I have to admit that I like Pelagius. Hey, he was a Briton. I differ with the man on a number of fronts as well. Like the rest of his generation he held to baptism as a passage of grace. He was ascetic in his personal spiritual exercises but probably accepted those that weren't. He believed that pieties could be lived that were not required. But I agree with Pelagius where most disagree with him.
His popular reputation as a heretic is primarily on two fronts, (1) his denial of original sin (which I, with him, deny) producing a lack of necessity for infant baptism and (2) his belief in the possibility of holiness (which I also aver). He did support infant baptism but for very different reasons.

Why would I suggest that the arch heretic of Augustine's wrath should be considered on those very points that give the orthodox fits? I grew up in a home that centered itself on the Word of God and on the practical handling of that Word. My parents did not hold anything because the historic church told them it was decided thus. My father has taught for many years that Romans 7 was St. Paul recounting his life as an unbeliever. This challenged a proof text of those who wished to have it describe the necessary sinfulness of the believer. Interestingly, if you read Jacob Arminius on Romans 7, he says the same. More to our topic, if you read Pelagius' commentary of Romans (Oxford University Press) he also makes the same suggestion. For you followers of tradition, it is the faith of my fathers and I come by my Pelagianism tribally. Actually, I too find this an irresistible force in the Scriptures. Reading Pelagius one finds a mind traveling along rational paths with the Word of God as his guide while with Augustine you feel like you are in a vortex of allegory and still tainted by his rejected Manichee gnosis. Pelagius is more modern.

The notion that Pelagius believed that man could be sinless without conversion (which I don't hold) stemmed from his view of the distinction of ability, volition, and actuality. Summed up it is more like man could but wouldn't and didn't. Pelegius' disciples like Coelestius ramped up that claim to the extent that Pelagius denied that teaching explicitly at the Synod of Lydda (415)
" I say again, that these opinions, even according to their own testimony, are not mine; nor for them, as I have already said, ought I to be held responsible. The opinions which I have confessed to be my own, I maintain are sound; those, however, which I have said are not my own, I reject according to the judgment of this holy synod, pronouncing anathema on every man who opposes and gainsays the doctrines of the Holy Catholic Church."

Pelagius states his position to the same Synod with these words.
"But we never said that any man could be found who at no time whatever, from infancy to old age, had committed sin: but that if any person were converted from his sins, he could by his own labour and God's grace be without sin; and yet not even thus would he be incapable of change ever afterwards. As for the other statements which they have made against us, they are not to be found in our books, nor have we at any time said such things."

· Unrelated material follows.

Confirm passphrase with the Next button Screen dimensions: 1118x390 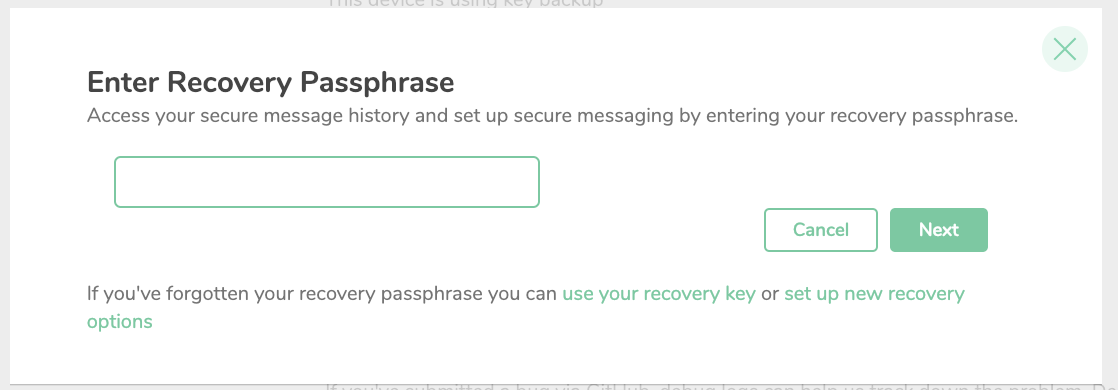tap(938, 230)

Those Christians who desire holiness and see such promise in the Holy Scriptures find a common thread in Pelagius.

8 comments:

Matthew N. Petersen said...
This comment has been removed by the author.
Matthew N. Petersen said...

Just a couple of comments.

"His reputation as a heretic is [half] based...on his belief in the possibility of personal holiness." You demonstrate he believed in personal holiness. You do not demonstrate his opponents believed there was no personal holiness. Seeing as Catholics and Orthodox object to Lutherans (wrongly I might add) that Lutheran theology precludes personal holiness--and point to precisely this supposed lack of personal holiness in Lutheran dogmatics as an inovation--I highly doubt his reputation for being a heretic is based on his belief in the possibility of holiness.

Your complete lack of understanding of your opponents' positions is showing.

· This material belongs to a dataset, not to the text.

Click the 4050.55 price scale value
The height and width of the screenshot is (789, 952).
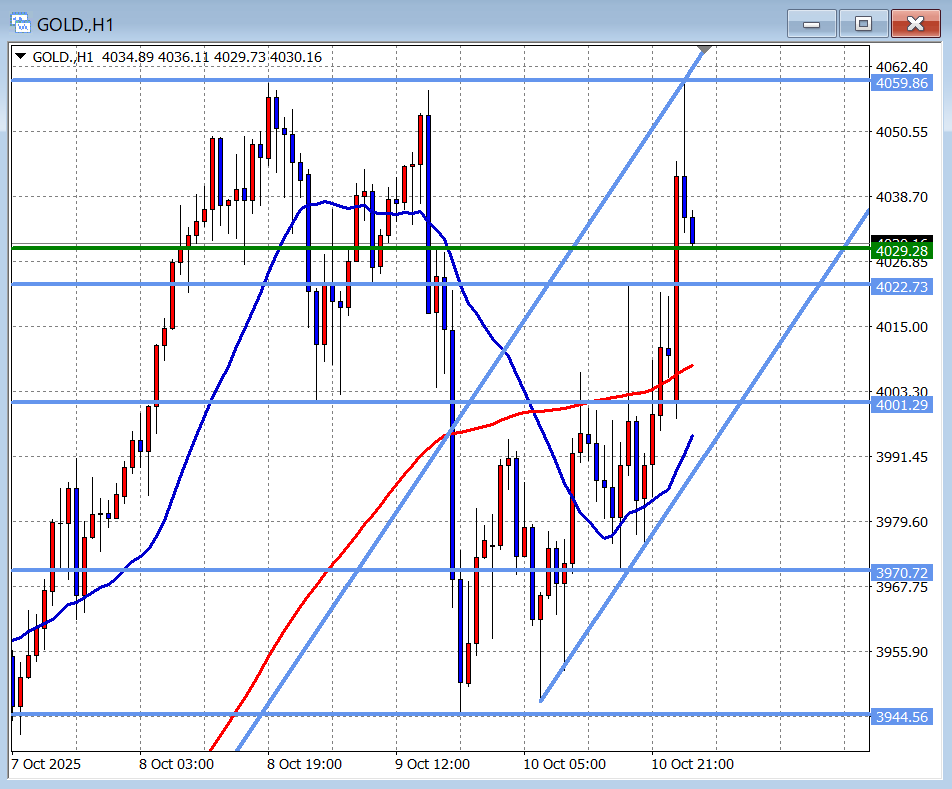coord(901,132)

Did Pelagius believe in personal holiness? Perhaps he is considered a heretic because he did. Or perhaps because he believed in "One God the Father almighty maker of heaven and earth and of all things visible and invisible." Or any of a number of other fully orthodox positions he held. Perhaps, indeed more likely, he is considered a heretic for positions he differs with the Fathers.

Second, you praise Pelagius as "more modern." Does that mean he rejected hierarchy? Or believed the cheif virtue is unselfishness?

This may just sound like I'm being picky, but particularly on the first of those, you reject the modern position precisely because it is modern. As you have said, everyone believed in hierarchy until the enlightenment, and that includes (since they lived before the enlightenment) the Apostles.

But similarly before the enlightenment no one believed in your method of interpretation, save perhaps Pelagius. No one, including Christ and the Apostles, as we can see from their method of interpretation. The fact is, if Galatians weren't in the Bible, you would scoff at St. Paul's taking Sarah and Hagar allegorically, and if the example weren't Christ's own, you would scoff at the idea that David's eating the showbread might be relevant to Sabbath issues (or whatever it was that Christ applied that to, I cannot seem to find the passage right now).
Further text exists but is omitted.